MPPB promove curso sobre acordo de não-persecução penal

O Ministério Público da Paraíba promoveu, nesta sexta-feira (7/12), um curso sobre acordo de não persecução penal para membros e servidores da instituição. O curso foi ministrado pelo promotor de Justiça do MP de São Paulo, Rogério Sanches Cunha, e ocorreu na sede da Procuradoria-Geral de Justiça.

O curso foi organizado pelo Centro de Apoio Operacional às Promotorias Criminais (Caocrim) e pelo Centro de Estudos e Aperfeiçoamento Funcional (Ceaf).

O evento foi aberto pelo procurador-geral de Justiça, Francisco Seráphico Ferraz da Nóbrega Filho, destacando que o MPPB vem implementando o acordo de não-persecução. “Já realizamos cerca de 80 acordos na Procuradoria-Geral e é um instrumento importante para solucionar infrações de médio potencial ofensivo”.

Ainda segundo o procurador, o curso tem como objetivo esclarecer e incentivar o acordo de não-persecução junto aos promotores. A mesa de abertura foi composta ainda pela diretora do Ceaf, procuradora Vasti Cléa Lopes, e pelo coordenador do Caocrim, promotor Lúcio Mendes.

 

Palestra

O acordo de não-persecução penal foi estabelecido pela Resolução nº 181 do Conselho Nacional do Ministério Público (CNMP), com as alterações feitas pela Resolução CNMP nº 183. O promotor Rogério Sanches falou, inicialmente, sobre a legalidade e a constitucionalidade do acordo de não-persecução.

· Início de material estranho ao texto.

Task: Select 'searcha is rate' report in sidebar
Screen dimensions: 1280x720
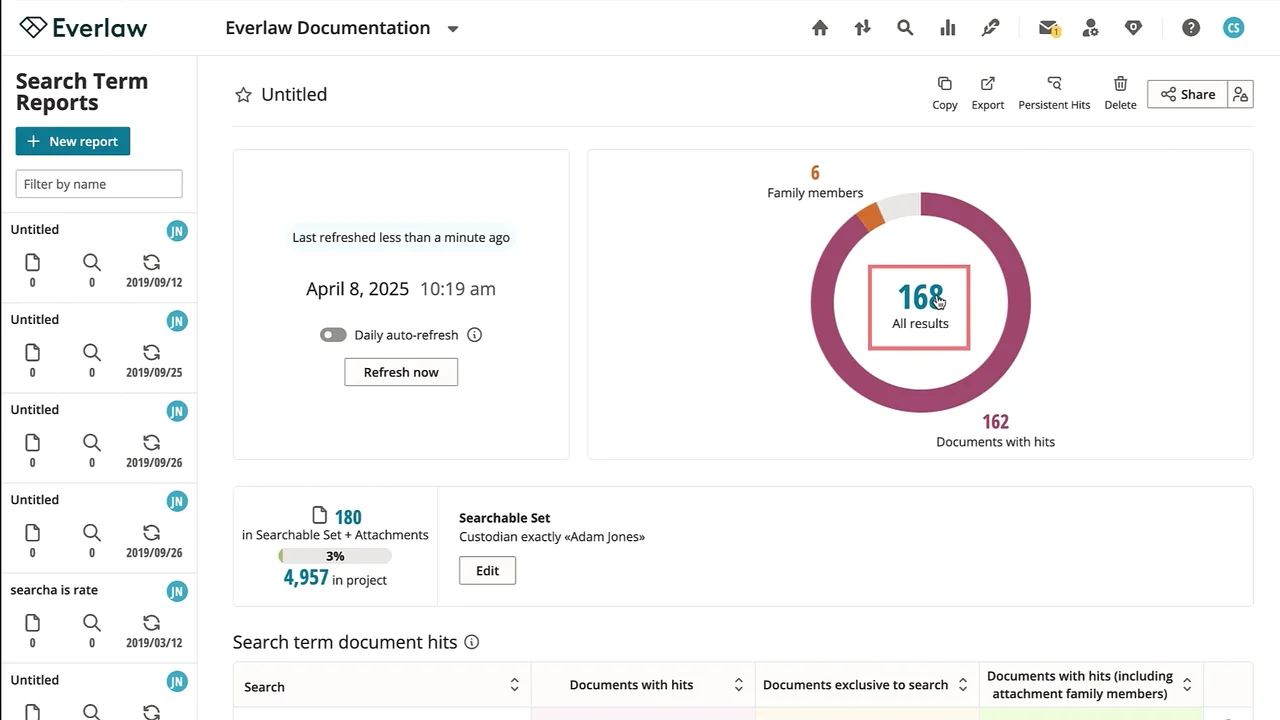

Ele defendeu que a resolução do CNMP é um instrumento de política criminal. “Ao Ministério Público, titular exclusivo da ação penal, é franqueado inegável protagonismo de agente definidor de políticas criminais, notadamente na fase inquisitorial, sendo que o recorte efetuado pela resolução é absolutamente legítimo, sobretudo se considerarmos o ciclo restrito de infrações que serão por ele alcançadas”.

O promotor falou ainda sobre os pressupostos do acordo de não persecução como o procedimento investigatório criminal, não ser caso de arquivamento, entre outros, e discutiu os principais pontos que tornam o acordo importante e necessário.